Hashtags: They’ve invaded our social networks, our language, and likely our subconscious. The simple icon has come to be so much more than a number sign, connecting people and ideas, and admittedly annoying the hell out of us. Despite any misgivings, hashtags are now a function of the digital world and they aren’t going anywhere.

They’ve been increasingly introduced to social apps and sites over the past handful of years, becoming a nearly ubiquitous utility of the social Web – which is why it’s so surprising that there remain large gaps in our ability to access and leverage them. Hashtag use is still fairly segmented; you can’t see the entire conversation revolving around #TBT. You have to log in to your respective sites in order to check out the throwback madness.

Or at least, you used to.
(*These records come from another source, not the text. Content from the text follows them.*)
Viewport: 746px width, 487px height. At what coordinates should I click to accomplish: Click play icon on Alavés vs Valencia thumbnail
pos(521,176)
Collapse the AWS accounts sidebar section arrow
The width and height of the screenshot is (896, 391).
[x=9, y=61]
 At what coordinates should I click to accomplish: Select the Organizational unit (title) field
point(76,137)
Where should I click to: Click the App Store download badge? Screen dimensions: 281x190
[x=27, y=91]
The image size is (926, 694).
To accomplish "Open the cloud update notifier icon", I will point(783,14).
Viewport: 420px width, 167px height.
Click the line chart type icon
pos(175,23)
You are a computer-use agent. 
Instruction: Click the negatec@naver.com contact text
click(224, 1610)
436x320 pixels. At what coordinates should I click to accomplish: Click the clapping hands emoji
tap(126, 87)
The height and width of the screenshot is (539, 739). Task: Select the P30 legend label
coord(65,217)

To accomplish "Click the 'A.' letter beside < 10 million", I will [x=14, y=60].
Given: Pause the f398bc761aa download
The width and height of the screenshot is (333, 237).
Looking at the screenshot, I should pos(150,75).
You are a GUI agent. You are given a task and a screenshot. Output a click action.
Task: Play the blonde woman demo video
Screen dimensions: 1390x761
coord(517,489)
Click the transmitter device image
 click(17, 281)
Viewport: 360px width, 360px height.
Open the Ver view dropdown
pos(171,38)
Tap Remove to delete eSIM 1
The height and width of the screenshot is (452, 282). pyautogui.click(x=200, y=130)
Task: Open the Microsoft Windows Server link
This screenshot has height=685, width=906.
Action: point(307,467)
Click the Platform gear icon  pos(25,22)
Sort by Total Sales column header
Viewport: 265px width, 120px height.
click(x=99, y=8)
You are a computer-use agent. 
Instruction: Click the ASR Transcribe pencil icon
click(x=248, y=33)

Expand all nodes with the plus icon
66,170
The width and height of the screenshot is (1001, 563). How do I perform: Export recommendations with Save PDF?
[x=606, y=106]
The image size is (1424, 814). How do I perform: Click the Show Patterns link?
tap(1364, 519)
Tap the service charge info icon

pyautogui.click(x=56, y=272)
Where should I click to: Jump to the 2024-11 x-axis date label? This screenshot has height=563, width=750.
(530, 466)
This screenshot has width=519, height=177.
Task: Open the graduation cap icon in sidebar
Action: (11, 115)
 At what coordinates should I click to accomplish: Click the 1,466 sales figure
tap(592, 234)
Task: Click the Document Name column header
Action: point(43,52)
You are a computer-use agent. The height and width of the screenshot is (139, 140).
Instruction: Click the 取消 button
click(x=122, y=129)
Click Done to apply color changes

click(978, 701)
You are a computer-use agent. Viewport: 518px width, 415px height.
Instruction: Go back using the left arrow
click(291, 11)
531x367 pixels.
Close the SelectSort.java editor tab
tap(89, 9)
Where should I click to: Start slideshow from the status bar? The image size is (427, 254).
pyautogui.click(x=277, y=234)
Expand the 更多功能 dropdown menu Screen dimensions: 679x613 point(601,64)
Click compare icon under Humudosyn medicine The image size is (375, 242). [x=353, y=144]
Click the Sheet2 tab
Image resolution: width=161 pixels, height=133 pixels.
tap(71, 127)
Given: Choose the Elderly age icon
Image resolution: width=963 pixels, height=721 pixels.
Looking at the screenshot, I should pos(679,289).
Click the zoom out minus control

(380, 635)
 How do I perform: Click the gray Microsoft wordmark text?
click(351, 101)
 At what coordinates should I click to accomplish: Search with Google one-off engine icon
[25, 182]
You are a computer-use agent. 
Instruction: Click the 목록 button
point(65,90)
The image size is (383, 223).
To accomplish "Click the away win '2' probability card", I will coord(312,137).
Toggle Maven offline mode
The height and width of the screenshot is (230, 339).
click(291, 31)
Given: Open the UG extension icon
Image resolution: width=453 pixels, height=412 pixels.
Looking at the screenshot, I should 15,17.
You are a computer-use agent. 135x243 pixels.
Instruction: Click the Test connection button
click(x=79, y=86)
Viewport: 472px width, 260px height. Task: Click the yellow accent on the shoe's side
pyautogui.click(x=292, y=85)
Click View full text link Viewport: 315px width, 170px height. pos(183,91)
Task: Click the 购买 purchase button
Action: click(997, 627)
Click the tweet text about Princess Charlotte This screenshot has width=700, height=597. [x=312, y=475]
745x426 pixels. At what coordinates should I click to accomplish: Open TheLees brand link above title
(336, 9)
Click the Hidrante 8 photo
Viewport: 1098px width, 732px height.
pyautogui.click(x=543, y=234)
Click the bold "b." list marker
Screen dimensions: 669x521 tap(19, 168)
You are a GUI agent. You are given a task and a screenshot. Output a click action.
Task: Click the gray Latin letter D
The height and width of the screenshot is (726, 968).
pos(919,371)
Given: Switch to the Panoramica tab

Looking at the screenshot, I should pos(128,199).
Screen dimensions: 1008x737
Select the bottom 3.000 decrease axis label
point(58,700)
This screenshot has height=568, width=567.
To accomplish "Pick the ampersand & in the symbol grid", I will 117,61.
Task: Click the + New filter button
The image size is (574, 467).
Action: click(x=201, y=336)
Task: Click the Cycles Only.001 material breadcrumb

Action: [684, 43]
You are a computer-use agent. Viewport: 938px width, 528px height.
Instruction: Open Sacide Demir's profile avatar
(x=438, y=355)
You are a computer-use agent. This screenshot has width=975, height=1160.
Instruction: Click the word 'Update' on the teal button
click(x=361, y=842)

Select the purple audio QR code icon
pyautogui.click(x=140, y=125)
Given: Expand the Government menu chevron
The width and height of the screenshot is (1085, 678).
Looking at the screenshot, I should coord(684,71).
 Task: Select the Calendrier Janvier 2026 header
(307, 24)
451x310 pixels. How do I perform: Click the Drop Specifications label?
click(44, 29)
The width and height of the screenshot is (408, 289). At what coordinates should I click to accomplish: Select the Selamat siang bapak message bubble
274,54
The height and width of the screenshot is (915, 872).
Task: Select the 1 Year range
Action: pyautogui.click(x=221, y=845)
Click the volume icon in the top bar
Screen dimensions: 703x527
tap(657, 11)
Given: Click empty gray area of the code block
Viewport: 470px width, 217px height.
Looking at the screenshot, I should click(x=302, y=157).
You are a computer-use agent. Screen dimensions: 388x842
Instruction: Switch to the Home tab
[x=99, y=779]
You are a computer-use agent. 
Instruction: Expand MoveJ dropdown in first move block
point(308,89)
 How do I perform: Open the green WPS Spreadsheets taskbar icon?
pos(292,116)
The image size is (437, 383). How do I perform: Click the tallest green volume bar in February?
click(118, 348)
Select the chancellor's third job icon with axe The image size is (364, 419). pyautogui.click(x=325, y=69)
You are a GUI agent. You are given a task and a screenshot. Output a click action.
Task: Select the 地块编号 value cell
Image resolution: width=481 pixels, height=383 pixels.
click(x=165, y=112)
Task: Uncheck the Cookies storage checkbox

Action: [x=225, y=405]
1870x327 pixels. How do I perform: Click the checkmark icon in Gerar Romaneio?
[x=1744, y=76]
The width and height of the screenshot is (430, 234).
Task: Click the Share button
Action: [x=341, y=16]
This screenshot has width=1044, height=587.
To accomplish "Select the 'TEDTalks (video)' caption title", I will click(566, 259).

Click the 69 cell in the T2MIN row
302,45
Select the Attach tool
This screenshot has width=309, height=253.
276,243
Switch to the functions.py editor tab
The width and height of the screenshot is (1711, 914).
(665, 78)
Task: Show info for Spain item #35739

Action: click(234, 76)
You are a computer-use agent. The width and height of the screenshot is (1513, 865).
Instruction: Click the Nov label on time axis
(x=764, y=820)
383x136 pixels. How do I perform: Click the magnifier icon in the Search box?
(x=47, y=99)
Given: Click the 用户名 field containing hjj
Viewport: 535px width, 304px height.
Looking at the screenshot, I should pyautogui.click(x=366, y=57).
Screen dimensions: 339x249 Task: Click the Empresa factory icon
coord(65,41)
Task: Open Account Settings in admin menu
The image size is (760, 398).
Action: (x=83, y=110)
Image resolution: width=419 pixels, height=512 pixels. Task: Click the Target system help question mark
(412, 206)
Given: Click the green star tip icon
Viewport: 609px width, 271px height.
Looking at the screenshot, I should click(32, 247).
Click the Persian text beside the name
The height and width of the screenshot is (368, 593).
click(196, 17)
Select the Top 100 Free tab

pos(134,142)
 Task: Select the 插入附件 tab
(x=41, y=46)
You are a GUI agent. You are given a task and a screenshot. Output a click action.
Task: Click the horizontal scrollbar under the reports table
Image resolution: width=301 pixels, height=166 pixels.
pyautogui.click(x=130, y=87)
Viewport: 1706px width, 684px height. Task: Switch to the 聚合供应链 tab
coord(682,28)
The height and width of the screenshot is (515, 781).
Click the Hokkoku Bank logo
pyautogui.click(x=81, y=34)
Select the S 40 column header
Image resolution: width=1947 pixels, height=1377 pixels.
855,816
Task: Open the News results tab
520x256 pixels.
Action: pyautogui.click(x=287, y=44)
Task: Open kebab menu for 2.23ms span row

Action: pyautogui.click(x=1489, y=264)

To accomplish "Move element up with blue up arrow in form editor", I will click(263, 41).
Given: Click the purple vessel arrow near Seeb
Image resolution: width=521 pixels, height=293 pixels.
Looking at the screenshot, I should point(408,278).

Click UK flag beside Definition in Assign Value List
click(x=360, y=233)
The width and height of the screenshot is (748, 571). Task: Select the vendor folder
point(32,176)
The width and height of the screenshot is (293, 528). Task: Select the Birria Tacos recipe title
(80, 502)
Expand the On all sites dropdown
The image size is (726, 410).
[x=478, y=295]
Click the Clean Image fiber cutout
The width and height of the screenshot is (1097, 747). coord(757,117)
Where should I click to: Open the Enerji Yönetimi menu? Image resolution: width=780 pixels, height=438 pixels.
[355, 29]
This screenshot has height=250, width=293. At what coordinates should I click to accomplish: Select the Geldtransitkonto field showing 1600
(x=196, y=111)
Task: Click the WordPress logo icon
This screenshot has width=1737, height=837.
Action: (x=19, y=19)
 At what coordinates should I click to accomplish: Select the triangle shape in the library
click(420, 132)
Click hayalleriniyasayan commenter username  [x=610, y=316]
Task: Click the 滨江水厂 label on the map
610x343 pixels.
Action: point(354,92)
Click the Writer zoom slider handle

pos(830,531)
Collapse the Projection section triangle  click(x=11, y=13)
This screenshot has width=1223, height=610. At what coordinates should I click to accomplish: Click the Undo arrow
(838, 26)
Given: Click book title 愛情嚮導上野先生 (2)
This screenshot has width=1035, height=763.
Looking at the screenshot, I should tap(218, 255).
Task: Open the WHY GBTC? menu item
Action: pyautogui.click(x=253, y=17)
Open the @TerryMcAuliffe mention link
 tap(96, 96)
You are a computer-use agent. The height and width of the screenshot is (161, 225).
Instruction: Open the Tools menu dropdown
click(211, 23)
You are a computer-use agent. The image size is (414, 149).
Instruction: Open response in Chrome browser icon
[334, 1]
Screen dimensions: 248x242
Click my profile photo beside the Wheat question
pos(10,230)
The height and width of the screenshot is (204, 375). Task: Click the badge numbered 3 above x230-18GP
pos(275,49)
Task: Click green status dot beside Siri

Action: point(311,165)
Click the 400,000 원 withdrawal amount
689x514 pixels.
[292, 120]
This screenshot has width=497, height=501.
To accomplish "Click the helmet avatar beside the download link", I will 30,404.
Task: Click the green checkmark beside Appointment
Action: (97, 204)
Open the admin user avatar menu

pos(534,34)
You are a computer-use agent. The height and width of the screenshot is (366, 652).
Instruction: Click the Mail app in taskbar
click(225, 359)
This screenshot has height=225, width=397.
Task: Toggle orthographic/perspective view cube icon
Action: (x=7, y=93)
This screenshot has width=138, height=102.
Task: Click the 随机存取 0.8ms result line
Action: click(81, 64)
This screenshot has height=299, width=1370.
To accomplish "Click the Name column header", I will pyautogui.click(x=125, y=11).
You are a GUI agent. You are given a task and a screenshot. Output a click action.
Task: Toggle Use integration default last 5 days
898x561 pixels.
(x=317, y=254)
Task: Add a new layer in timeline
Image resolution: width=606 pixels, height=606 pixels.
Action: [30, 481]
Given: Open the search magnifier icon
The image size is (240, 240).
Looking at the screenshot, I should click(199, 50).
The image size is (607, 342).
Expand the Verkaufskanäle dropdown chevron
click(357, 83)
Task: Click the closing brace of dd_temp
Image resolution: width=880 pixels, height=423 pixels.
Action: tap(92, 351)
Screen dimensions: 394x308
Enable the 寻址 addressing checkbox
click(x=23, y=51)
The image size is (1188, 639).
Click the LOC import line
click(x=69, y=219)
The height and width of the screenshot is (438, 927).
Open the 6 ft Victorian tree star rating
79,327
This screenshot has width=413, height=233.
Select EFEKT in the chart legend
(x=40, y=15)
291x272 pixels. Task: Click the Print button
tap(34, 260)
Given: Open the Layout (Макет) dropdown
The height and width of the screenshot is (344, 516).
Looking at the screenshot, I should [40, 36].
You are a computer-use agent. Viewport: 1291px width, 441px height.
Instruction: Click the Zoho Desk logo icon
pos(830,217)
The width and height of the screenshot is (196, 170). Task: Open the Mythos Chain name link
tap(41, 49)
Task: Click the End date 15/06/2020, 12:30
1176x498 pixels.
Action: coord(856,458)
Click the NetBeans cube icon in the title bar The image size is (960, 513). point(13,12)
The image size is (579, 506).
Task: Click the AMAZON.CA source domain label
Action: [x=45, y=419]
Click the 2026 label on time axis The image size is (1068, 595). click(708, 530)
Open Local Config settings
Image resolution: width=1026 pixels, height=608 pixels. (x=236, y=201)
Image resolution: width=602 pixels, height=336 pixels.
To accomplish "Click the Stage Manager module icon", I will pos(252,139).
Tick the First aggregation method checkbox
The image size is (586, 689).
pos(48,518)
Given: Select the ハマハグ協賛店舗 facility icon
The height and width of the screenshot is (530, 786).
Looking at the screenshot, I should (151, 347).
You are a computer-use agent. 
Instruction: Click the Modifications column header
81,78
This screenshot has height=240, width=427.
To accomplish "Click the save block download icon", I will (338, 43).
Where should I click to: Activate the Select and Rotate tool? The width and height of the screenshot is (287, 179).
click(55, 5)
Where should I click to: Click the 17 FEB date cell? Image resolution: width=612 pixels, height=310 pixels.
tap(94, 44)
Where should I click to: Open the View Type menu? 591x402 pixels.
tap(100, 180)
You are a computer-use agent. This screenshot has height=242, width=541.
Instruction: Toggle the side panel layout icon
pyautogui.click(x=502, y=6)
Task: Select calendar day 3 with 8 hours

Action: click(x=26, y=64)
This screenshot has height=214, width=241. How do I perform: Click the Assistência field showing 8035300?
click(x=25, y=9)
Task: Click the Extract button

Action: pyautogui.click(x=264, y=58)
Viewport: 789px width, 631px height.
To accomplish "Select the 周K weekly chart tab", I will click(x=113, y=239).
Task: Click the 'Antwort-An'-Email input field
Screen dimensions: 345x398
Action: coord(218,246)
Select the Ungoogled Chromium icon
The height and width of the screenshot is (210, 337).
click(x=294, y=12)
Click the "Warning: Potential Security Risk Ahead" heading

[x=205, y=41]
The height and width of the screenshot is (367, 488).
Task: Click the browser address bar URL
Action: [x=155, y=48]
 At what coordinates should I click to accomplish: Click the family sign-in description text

Introducing Hshtags, a universal hashtag search client that pulls together all the content posted with a certain hashtag from a exhaustive list of social platforms: Facebook, Twitter, Instagram, Flickr, YouTube, Vimeo, and Tumblr (Vine and Google+ support forthcoming).

Kim Goulbourne, creator of Hshtags (who full times as a front-end developer for New York digital agency Wondersauce) says the idea for the project came to her during her senior year at Savannah College of Art and Design. “I was interested in the concept of designing something based around social networks and keywords. At first the idea started off as just categorizing posts based on keywords, allowing a user to then select a category and explore posts,” she says.

“I revisited the concept months later and Hshtags evolved into a tool for searching through social media using hashtags.” After a year of learning how to code something so massive, she came back to her idea and with some help from friends and mentors, started to build Hshtags.

hshtags corgis
Image used with permission by copyright holder

While the process of creating a search engine that scours the enormous databases of these social networks for hashtags is huge endeavor, using hshtags filterthe app is not. All you do is sign up and authenticate Hshtags with your accounts (it only wants public information), plug in the term you’d like to see, and Hshtags pulls up the respective information for you. Users can filter as necessary (i.e., maybe you only want to see hashtags from Flickr and Facebook), and are also able to follow and categorize your activity so you can reference your favorite searches. It’s somewhat reminiscent of HashTraffic, which also tries to unite Web-wide hashtag conversations. 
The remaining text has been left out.